To do ::
Beginning at the line that contains "This screenshot has width=1524, height=824.", write out every line down to the end of the records, with both ends kept and nothing added.

========================================

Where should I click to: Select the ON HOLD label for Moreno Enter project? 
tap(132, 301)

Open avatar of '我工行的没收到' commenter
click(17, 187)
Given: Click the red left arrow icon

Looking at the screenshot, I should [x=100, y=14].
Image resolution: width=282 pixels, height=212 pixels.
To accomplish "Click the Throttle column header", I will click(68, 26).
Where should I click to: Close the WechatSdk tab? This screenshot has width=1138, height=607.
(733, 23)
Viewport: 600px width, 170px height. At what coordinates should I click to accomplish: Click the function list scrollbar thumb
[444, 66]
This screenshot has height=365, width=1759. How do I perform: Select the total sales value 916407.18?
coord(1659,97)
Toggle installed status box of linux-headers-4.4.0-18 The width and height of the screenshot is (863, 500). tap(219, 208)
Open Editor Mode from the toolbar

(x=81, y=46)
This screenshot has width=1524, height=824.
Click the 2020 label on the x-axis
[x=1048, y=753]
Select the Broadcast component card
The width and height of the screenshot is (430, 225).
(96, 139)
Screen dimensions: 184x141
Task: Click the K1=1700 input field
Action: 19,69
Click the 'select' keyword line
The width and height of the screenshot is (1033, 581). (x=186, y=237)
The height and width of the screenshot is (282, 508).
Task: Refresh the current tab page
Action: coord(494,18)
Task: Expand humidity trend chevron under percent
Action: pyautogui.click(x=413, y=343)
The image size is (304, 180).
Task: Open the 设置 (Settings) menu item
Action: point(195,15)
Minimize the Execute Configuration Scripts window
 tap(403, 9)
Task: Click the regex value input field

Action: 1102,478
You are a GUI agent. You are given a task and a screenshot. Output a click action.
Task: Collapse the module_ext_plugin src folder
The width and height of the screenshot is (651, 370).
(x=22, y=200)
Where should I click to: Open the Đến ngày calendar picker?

========================================

Response to this task ::
This screenshot has width=1524, height=824.
Click the 2020 label on the x-axis
[x=1048, y=753]
Select the Broadcast component card
The width and height of the screenshot is (430, 225).
(96, 139)
Screen dimensions: 184x141
Task: Click the K1=1700 input field
Action: 19,69
Click the 'select' keyword line
The width and height of the screenshot is (1033, 581). (x=186, y=237)
The height and width of the screenshot is (282, 508).
Task: Refresh the current tab page
Action: coord(494,18)
Task: Expand humidity trend chevron under percent
Action: pyautogui.click(x=413, y=343)
The image size is (304, 180).
Task: Open the 设置 (Settings) menu item
Action: point(195,15)
Minimize the Execute Configuration Scripts window
 tap(403, 9)
Task: Click the regex value input field

Action: 1102,478
You are a GUI agent. You are given a task and a screenshot. Output a click action.
Task: Collapse the module_ext_plugin src folder
The width and height of the screenshot is (651, 370).
(x=22, y=200)
Where should I click to: Open the Đến ngày calendar picker?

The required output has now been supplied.